Embodiments may also include one or more of the following features. The globular morphology has a peak height of about 20 nm or less, and a peak diameter of about 100 nm or less. The ceramic has a defined grain morphology. The defined grain morphology has a grain including a length of about 50 to 500 nm and a width of about 5 to 50 nm, and a depth of about 100 to 400 nm. The interface region has a thickness of about 300 nm or more. The ceramic has an Sdr of about 40 or more. The ceramic has an Sq of about 20 or more. The ceramic morphology of the interface region is different than the morphology of the ceramic layer. The morphology of the interface region is a defined grain morphology and the morphology of the ceramic layer is a globular morphology. The endoprosthesis is a stent including abluminal and adluminal surface regions, and wherein the ceramic layer, polymer layer, and interface region are on the abluminal surface region. The polymer layer and interface region are only on the abluminal surface region.
Embodiments may also include one or more of the following features. The adluminal region includes a ceramic layer. The ceramic layer on the abluminal surface region and the ceramic layer on the adluminal surface region have substantially the same morphology. The morphology is globular. The ceramic layer on the abluminal surface region and the ceramic layer on the adluminal surface region have different morphologies. The ceramic layer on the abluminal surface region is defined grain and the ceramic layer on the adluminal surface region is globular. The ceramic is IROX. The ceramic is on a stent body formed of metal. The metal is stainless steel. The polymer includes drug.

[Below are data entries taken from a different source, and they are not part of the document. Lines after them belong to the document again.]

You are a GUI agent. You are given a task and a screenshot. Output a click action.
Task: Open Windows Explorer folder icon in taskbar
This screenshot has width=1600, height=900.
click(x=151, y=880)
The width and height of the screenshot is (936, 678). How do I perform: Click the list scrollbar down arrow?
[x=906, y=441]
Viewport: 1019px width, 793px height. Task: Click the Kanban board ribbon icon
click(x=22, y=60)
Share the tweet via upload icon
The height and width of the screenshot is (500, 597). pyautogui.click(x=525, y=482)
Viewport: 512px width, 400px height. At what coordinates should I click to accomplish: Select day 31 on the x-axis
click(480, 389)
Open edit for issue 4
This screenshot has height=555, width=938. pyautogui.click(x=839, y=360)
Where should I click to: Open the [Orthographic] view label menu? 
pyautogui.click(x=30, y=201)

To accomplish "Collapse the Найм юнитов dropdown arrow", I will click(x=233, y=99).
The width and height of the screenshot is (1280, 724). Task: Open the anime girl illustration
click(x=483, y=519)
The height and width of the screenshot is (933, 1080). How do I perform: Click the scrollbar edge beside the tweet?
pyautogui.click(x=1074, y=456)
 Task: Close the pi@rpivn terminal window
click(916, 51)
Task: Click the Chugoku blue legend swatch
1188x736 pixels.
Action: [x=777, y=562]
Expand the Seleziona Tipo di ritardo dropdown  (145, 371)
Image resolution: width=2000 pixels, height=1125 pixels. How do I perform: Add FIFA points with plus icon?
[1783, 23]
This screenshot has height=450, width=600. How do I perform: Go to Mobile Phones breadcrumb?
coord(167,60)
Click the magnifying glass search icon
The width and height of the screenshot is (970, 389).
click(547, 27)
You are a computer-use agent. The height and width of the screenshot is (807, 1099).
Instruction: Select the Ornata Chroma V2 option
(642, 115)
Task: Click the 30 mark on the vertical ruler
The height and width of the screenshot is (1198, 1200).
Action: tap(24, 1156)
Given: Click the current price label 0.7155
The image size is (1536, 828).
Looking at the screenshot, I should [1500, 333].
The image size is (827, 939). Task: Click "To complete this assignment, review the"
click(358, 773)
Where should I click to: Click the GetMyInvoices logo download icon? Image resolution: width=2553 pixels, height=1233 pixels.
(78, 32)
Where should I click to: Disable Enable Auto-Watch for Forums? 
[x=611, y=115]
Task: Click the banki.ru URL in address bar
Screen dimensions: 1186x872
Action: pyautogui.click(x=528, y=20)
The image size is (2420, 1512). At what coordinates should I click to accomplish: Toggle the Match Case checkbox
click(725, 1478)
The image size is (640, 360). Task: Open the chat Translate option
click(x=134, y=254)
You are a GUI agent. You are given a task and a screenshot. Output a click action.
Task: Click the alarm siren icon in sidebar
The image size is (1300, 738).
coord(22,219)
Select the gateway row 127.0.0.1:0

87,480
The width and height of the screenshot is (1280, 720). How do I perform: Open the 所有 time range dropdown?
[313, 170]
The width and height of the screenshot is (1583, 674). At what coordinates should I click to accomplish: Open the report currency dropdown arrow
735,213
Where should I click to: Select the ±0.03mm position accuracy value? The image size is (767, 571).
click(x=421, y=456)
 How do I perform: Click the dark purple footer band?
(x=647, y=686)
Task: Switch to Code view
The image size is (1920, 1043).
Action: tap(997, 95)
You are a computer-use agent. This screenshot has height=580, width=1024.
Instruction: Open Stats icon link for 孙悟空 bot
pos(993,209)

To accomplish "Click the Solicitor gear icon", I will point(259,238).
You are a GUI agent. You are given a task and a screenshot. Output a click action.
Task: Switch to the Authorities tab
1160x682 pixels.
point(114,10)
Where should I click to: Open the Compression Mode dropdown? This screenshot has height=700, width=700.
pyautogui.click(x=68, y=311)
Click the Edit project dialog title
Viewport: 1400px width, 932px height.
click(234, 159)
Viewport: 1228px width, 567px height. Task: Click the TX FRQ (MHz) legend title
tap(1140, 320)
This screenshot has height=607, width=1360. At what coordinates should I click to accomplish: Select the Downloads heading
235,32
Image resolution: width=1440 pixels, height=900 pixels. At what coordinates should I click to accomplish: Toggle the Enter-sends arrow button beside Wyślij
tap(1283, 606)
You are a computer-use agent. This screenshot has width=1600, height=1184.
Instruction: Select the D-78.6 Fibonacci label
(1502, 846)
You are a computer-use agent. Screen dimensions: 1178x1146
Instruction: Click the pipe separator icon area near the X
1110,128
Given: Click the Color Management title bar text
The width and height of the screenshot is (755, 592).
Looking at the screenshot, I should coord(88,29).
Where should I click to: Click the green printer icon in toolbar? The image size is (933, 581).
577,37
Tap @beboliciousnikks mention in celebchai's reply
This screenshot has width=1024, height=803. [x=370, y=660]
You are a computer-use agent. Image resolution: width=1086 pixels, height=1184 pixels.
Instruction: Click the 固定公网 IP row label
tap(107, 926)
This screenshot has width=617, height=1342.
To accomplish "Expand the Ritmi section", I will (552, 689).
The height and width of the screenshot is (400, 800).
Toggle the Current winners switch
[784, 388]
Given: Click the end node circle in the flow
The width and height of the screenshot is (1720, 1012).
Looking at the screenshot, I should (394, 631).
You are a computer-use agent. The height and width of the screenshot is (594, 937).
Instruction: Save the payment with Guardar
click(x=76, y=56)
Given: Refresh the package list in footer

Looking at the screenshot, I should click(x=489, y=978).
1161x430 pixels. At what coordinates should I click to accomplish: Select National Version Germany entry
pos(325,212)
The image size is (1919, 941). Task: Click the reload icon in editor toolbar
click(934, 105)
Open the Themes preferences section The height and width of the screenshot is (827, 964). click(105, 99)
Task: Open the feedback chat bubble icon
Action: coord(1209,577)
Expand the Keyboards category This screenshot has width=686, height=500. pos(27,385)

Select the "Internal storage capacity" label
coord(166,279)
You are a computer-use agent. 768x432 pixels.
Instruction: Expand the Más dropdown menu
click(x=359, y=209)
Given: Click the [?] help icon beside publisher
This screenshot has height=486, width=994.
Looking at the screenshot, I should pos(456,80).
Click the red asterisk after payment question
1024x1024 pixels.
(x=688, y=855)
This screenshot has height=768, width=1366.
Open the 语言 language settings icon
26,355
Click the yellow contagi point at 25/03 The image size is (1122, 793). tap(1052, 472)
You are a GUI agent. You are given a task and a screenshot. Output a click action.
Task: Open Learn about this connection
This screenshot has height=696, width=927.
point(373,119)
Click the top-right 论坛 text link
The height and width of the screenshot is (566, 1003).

Embodiments may also include one or more of the following features. The ceramic has a globular morphology. The globular morphology has a peak height of about 200 nm or less, and a peak diameter of about 100 nm or less. The ceramic has a defined grain morphology. The defined grain morphology has a grain including a length of about 50 to 500 nm and a width of about 5 to 50 nm and a depth of about 100 to 400 nm. A method comprising sequentially depositing said ceramic and polymer. A method comprising depositing ceramic before depositing polymer. A method comprising simultaneously depositing said ceramic and polymer. A method comprising depositing ceramic without depositing polymer prior to simultaneously depositing. A method comprising depositing polymer without depositing ceramic after simultaneously depositing.
Embodiments may also include one or more of the following features. A polymer is applied by non-PLD after simultaneously depositing polymer and ceramic. A polymer is applied by non-PLD including applying a different polymer than the polymer in a simultaneously deposited step. A ceramic and polymer are deposited onto a substrate in a chamber without removing said substrate from the chamber. Multiple layers of ceramic and/or polymer are alternately deposited. A polymer a polymer applied without PLD is provided over a PLD-deposited polymer. The ceramic is IROX.
Embodiments may also include one or more of the following features. The ceramic has a globular morphology. The ceramic has a peak height of about 20 nm or less, and a peak diameter of about 100 nm or less and an Sdr of about 20 or less, and an Sq of about 15 or less. The ceramic has a defined grain morphology. The ceramic has a grain including a length of about 50 to 500 nm and a width of about 5 to 50 nm, and a depth of about 100 to 400 nm and an Sdr of about 40 or more, and Sq of about 20 or more.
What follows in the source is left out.